*** DATA FOR REVIEW
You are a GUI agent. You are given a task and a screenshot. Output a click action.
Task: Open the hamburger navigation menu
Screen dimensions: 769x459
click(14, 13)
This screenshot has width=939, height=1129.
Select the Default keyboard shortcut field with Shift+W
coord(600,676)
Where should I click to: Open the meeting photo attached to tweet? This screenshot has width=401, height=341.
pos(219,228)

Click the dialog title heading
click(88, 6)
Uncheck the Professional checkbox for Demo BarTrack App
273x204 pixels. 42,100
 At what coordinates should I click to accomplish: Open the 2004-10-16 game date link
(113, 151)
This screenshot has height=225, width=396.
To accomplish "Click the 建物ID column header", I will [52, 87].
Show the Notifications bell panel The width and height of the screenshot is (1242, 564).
******
- _PROBLEM STATEMENT_
From the first line to the last, repeat the records exactly.

- _SOLUTION FOR THIS PROBLEM_
You are a GUI agent. You are given a task and a screenshot. Output a click action.
Task: Open the hamburger navigation menu
Screen dimensions: 769x459
click(14, 13)
This screenshot has width=939, height=1129.
Select the Default keyboard shortcut field with Shift+W
coord(600,676)
Where should I click to: Open the meeting photo attached to tweet? This screenshot has width=401, height=341.
pos(219,228)

Click the dialog title heading
click(88, 6)
Uncheck the Professional checkbox for Demo BarTrack App
273x204 pixels. 42,100
 At what coordinates should I click to accomplish: Open the 2004-10-16 game date link
(113, 151)
This screenshot has height=225, width=396.
To accomplish "Click the 建物ID column header", I will [52, 87].
Show the Notifications bell panel The width and height of the screenshot is (1242, 564).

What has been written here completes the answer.